I don’t mean that dismissively. We’re all naive in some way or another. As people moving through life, we’re constantly learning and changing, absorbing new information and embracing new experiences. Positive, negative, or somewhere in between, everything we encounter teaches us something that can’t be unlearned. Even if the experience itself is thrown aside and becomes forgotten, its impact remains. No one can be the same person that they were ten years, a year, or even a few months before. Whether we’ve changed for better or for worse, there is always a part of us that misses the old version of ourselves and wants to hold onto those simpler times. We want to reimagine that naivety—that’s what we see in these “incomplete” memories.

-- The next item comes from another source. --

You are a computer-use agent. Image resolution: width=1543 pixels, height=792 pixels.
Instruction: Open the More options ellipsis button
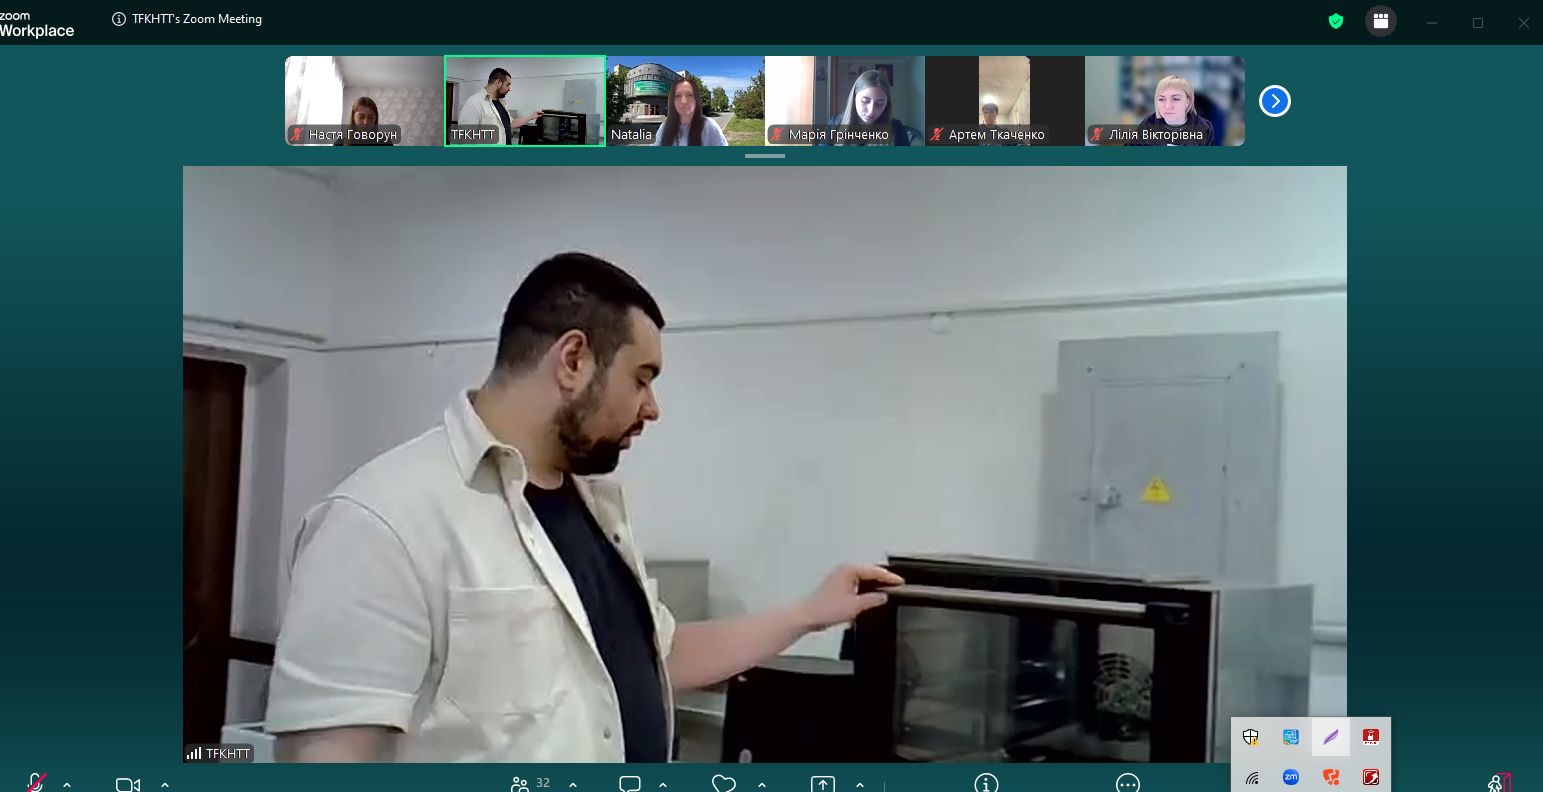coord(1128,784)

Nostalgia is an inherently ignorant phenomenon, and that’s okay. If The Great Gatsby (okay, fine, SparkNotes) taught me anything, it’s that you cannot repeat the past. To entertain the idea that you can is to momentarily step away from reality. But every once in awhile, it’s necessary to take that step. No, you shouldn’t try to rebuild the past when imagining the future, but yes, it is okay to remind yourself of your past in a way that speaks to you.